The functions of any financial services regulator steer around three basic pillars: regulation, supervision and enforcement. However, there are many different approaches to each one of these pillars which the regulators can choose from to create the regulatory framework. This article attempts to explain how the FSA’s chosen combo poses serious risks to the freedom of individuals and corporations in a market economy and exacerbates the potential for abuse of power by the regulator, creates legal uncertainty and compromises the values of the rule of law.

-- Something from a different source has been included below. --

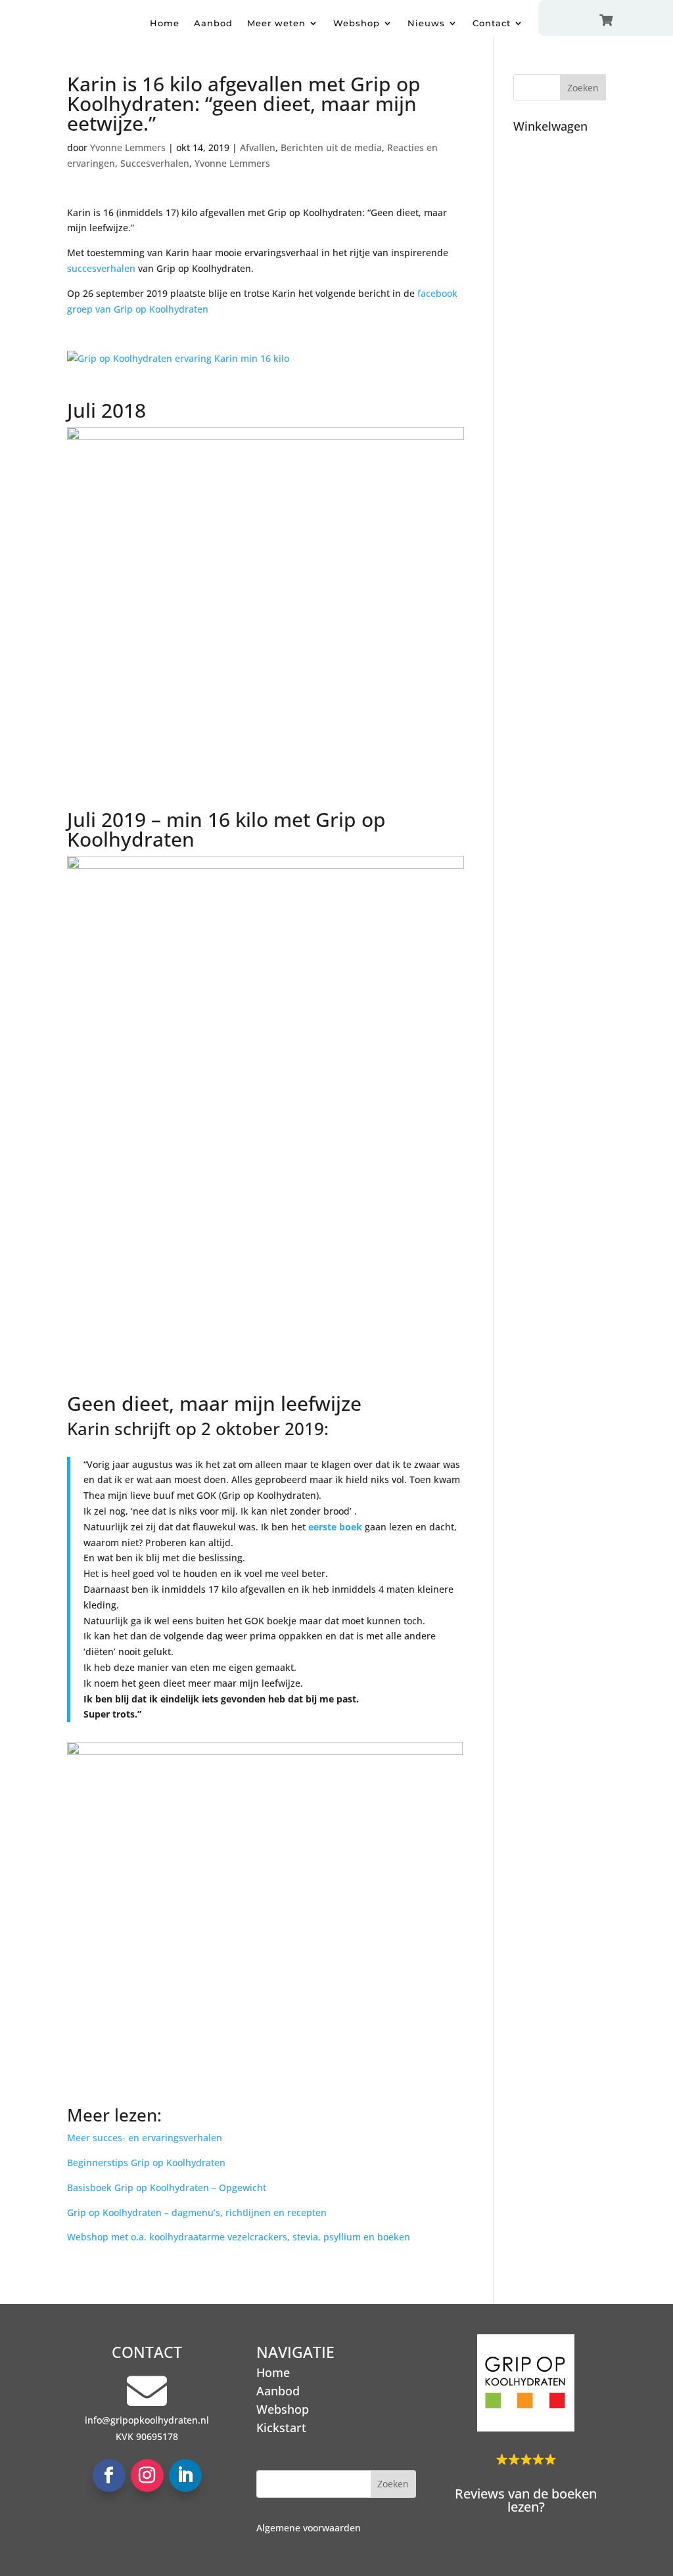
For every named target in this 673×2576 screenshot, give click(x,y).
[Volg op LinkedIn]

In terms of regulation (i.e. writing rules), the FSA has always favoured a ‘principles based’ and ‘outcomes focused’ methodology. In this sense, although UK’s financial regulation comprises an extensive handbook with detailed and specific rules, the jewel crown that underpin the entire framework is the 11 ‘principles for business’ that financial firms must observe. Moreover, individuals registered with the FSA as ‘approved persons’ (normally senior managers and client facing bankers) must comply with a set of 7 ‘statements of principles for approved persons’. Most of these principles for firms and individuals are extremely general and can embrace almost any activity. For example, some of these principles state that individuals and firms must act with integrity and due skill, care and diligence. This approach, which is diametrically opposed to the box-ticking, ‘rule based’ system, implemented in other countries such as the US, has also an upside as it is, to some extent, believed to be more beneficial for the financial sector as it allows a degree of freedom and flexibility for companies to decide how to achieve those outcomes and comply with the principles. However, for this methodology to work efficiently, any interference from the regulator should be kept to a minimum.
In relation to supervision of financial markets and firms, The Big Fish already explained in a previous post (in fact the very first one) how, since its inception, the FSA’s attitude has steadily changed and become a major threat to freedom of enterprise in the UK. The old FSA system of ‘light touch’ regulation is now a thing of the past and the trend is moving rapidly to the ‘more intrusive supervision’ approach spearheaded by a more powerful and determined regulator than ever before. This entails making ‘judgements on judgments’ and taking a more pro-active and pre-emptive view of regulated firms’ internal affairs.
Finally, and in parallel with the ‘more intrusive supervision’ approach, the FSA has also intensified its enforcement activity and made its ‘credible deterrence’ attitude the flagship element of its approach to enforcement. This ‘credible deterrence’ enforcement style involves the stated intention by the regulator to pursue high profile cases in specific areas of concern.
By nature, any ‘principles based regulation’ system is to some extent imprecise and has vague borders. Consequently, any action taken by a regulator on the basis of generic principles is likely to rely heavily in opinions rather than facts. On the contrary, in a rule based system, either there is a breach of a rule and it is proven so or there is not. In a principle based system it is possible that prosecution occurs if the expected outcome of a particular principle is not met up to the level the regulator wants. Indeed, if one looks at the rationale behind most enforcement actions the FSA has taken in 2011 and so far in 2012, it is palpable how the reasons supporting these fines and sanctions are increasingly based on the breach of principles only, as opposed to specific rules, or on behaviours which fall short of what the regulator expected in order to meet its desired outcomes.
Therefore, it is not surprising that, when such a vague and borderless system of principles is combined with an intensive and intrusive supervision and a prejudiced enforcement, the likelihood of the regulator to exceed and even abuse its powers increases significantly. The consequences are a potential for limitations of freedom as well as the presumption of innocence. The rule of law is likely to be strained and tainted because of sudden changes in the interpretation or implementation of these principles, normally based on the needs or interests of the regulator instead of objective factors. In other words, ‘principles based regulation’ gives companies more leeway in dealing with its private affairs but it also gives regulators more leeway in judging the actions of a company and as a result it may create unnecessary and unfair legal uncertainty.
However, the problem is not ‘principles based regulation’ in itself which, as explained earlier, has some benefits. The problem is the way this system of regulation is applied by the regulator. On the one side, a gentle and balanced application of a ‘principles based’ system has potential for smarter regulation that helps the markets work more efficiently. On the opposite side, an intensive, intrusive, impulsive and biased application of the principles is very likely to distort the legal system by creating uncertainty about the application of the rules and has potential to produce unjust and abusive results. Unfortunately, the latter is the route the UK FSA is taking.